(Beginning of INFORMATION PROVIDED)

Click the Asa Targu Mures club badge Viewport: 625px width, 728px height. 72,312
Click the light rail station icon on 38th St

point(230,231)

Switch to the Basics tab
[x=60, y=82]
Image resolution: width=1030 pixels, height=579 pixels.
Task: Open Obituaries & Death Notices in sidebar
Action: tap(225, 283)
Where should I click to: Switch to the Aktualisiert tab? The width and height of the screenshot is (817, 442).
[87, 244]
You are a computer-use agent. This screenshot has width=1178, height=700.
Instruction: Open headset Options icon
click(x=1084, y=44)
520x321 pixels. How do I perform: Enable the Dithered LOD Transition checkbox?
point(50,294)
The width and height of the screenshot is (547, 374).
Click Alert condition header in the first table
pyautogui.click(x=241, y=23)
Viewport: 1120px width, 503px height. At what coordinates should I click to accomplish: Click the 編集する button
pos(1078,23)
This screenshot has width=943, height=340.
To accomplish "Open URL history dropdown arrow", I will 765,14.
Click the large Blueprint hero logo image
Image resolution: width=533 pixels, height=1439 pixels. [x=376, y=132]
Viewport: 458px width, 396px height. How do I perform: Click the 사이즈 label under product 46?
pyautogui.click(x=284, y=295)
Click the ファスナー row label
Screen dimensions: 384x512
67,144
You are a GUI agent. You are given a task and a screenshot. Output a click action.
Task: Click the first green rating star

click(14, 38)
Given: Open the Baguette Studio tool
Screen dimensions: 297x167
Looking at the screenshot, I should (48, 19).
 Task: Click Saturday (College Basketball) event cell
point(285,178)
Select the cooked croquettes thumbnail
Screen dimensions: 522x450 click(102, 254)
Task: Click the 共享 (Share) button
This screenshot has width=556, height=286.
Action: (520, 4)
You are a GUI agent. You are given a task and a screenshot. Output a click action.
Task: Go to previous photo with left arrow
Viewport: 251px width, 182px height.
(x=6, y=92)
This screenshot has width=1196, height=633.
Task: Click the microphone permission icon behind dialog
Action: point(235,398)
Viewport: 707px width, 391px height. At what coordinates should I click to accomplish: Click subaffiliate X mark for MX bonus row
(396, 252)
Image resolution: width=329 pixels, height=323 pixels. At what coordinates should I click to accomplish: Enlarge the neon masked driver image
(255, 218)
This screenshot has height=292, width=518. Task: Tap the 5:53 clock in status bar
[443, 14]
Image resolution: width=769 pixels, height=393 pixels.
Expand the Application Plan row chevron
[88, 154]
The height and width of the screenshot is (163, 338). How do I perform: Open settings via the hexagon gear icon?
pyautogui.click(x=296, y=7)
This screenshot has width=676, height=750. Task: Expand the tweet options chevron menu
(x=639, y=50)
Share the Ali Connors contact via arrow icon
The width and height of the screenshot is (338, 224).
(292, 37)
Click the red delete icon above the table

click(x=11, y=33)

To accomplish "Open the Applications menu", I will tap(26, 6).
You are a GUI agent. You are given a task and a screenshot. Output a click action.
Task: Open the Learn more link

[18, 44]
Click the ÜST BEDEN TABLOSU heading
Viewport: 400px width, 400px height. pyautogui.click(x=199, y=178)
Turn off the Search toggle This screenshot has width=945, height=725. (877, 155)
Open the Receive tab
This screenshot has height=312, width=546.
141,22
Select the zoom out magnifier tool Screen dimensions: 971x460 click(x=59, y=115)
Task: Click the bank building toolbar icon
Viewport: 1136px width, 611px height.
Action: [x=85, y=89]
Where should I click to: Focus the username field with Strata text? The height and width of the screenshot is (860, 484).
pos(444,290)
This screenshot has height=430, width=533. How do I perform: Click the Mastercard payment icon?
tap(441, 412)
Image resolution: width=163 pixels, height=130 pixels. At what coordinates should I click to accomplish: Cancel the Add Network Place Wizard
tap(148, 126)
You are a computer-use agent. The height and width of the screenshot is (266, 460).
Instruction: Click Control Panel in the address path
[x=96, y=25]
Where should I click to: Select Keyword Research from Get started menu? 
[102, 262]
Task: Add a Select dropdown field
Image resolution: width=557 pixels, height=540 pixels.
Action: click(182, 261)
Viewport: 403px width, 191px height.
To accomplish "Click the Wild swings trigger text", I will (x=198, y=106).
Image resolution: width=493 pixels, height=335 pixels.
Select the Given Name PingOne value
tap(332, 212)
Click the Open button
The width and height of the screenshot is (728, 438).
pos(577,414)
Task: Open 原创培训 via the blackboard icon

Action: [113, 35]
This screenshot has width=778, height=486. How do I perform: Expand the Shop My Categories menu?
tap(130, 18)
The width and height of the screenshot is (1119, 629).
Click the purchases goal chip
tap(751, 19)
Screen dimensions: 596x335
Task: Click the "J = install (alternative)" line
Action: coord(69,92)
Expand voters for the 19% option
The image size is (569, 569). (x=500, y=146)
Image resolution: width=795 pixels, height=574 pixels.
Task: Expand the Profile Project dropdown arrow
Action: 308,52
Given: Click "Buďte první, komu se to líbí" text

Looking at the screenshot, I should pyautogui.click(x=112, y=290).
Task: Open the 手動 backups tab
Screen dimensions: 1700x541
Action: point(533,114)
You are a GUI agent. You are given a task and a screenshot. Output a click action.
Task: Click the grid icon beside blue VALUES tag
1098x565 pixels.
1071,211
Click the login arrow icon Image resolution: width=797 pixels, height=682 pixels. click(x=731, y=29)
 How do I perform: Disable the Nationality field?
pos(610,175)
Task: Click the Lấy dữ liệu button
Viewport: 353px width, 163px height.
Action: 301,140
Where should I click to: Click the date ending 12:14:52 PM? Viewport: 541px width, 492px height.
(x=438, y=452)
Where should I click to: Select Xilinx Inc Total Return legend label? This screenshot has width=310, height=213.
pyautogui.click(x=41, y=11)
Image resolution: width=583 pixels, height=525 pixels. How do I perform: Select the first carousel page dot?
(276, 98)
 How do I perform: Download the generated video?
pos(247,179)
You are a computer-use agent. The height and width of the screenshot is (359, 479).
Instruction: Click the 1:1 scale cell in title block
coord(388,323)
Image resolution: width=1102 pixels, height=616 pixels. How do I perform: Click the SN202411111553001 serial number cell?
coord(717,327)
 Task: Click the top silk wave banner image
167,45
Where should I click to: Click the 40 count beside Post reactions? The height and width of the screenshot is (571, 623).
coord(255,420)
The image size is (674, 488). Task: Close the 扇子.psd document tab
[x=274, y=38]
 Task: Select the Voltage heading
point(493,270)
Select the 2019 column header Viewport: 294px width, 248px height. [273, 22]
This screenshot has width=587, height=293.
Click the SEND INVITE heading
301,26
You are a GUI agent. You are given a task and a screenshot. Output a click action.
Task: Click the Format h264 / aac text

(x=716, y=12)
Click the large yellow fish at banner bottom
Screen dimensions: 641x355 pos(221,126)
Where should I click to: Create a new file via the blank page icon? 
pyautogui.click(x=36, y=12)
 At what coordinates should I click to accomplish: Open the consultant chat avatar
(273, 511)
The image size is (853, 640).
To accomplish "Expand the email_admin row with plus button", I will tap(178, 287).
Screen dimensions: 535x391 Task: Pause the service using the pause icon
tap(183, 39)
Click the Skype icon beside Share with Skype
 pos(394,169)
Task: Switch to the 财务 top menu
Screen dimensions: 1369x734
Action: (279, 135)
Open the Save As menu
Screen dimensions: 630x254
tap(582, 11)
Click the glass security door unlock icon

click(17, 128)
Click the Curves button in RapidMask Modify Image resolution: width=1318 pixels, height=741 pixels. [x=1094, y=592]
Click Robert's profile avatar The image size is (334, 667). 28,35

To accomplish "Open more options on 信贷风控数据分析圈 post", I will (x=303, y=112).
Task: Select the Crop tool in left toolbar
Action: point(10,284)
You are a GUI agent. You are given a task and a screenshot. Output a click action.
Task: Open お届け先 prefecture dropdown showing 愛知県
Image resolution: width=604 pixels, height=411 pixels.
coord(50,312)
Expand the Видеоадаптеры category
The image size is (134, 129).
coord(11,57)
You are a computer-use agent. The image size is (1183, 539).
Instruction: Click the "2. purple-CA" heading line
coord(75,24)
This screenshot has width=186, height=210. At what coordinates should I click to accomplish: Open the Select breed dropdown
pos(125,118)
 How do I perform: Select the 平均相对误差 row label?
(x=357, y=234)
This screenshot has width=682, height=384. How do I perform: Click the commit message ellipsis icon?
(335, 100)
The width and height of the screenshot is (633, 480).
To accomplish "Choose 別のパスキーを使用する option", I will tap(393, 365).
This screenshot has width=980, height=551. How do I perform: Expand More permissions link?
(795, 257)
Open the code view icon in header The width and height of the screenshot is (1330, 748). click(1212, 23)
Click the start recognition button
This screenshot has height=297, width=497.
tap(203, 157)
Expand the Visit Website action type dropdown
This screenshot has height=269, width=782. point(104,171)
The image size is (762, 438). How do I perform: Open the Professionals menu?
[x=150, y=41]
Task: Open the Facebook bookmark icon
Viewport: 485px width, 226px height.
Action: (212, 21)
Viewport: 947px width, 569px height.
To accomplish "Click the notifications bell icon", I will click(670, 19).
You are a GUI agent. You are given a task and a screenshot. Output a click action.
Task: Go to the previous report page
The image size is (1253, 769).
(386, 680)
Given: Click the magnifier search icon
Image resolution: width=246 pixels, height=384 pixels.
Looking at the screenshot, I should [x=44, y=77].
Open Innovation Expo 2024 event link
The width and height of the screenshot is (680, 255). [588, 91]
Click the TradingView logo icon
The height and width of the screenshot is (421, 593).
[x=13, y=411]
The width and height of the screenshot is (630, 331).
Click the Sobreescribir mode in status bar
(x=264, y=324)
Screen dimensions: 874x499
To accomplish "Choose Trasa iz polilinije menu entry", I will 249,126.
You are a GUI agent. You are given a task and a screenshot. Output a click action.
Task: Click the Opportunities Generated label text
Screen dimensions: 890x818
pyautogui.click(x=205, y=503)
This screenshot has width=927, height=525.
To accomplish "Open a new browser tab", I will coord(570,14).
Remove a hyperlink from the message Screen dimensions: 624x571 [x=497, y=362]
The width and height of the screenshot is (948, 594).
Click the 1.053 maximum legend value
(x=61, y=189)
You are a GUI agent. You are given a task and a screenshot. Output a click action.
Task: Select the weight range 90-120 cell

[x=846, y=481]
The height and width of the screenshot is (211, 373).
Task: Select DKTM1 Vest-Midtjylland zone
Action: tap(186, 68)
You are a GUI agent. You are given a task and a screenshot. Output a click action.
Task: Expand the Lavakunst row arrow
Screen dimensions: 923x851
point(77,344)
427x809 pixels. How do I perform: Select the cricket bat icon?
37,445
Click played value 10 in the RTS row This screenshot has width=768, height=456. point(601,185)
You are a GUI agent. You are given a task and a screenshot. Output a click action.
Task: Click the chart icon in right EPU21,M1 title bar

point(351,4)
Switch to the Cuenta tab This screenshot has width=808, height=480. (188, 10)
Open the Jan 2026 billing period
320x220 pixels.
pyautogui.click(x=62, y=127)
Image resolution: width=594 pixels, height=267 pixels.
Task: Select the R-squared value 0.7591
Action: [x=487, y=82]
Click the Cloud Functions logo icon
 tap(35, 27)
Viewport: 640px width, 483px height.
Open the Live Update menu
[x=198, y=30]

(End of INFORMATION PROVIDED)

#### WHAT IS NEEDED:
Set down, exactly as they appear above, all lines from the one that has "This screenshot has width=980, height=551." down to the one that has "Remove a hyperlink", including those two and no others.

#### OUTPUT FOR THIS TASK:
This screenshot has width=980, height=551. How do I perform: Expand More permissions link?
(795, 257)
Open the code view icon in header The width and height of the screenshot is (1330, 748). click(1212, 23)
Click the start recognition button
This screenshot has height=297, width=497.
tap(203, 157)
Expand the Visit Website action type dropdown
This screenshot has height=269, width=782. point(104,171)
The image size is (762, 438). How do I perform: Open the Professionals menu?
[x=150, y=41]
Task: Open the Facebook bookmark icon
Viewport: 485px width, 226px height.
Action: (212, 21)
Viewport: 947px width, 569px height.
To accomplish "Click the notifications bell icon", I will click(670, 19).
You are a GUI agent. You are given a task and a screenshot. Output a click action.
Task: Go to the previous report page
The image size is (1253, 769).
(386, 680)
Given: Click the magnifier search icon
Image resolution: width=246 pixels, height=384 pixels.
Looking at the screenshot, I should [x=44, y=77].
Open Innovation Expo 2024 event link
The width and height of the screenshot is (680, 255). [588, 91]
Click the TradingView logo icon
The height and width of the screenshot is (421, 593).
[x=13, y=411]
The width and height of the screenshot is (630, 331).
Click the Sobreescribir mode in status bar
(x=264, y=324)
Screen dimensions: 874x499
To accomplish "Choose Trasa iz polilinije menu entry", I will 249,126.
You are a GUI agent. You are given a task and a screenshot. Output a click action.
Task: Click the Opportunities Generated label text
Screen dimensions: 890x818
pyautogui.click(x=205, y=503)
This screenshot has width=927, height=525.
To accomplish "Open a new browser tab", I will coord(570,14).
Remove a hyperlink from the message Screen dimensions: 624x571 [x=497, y=362]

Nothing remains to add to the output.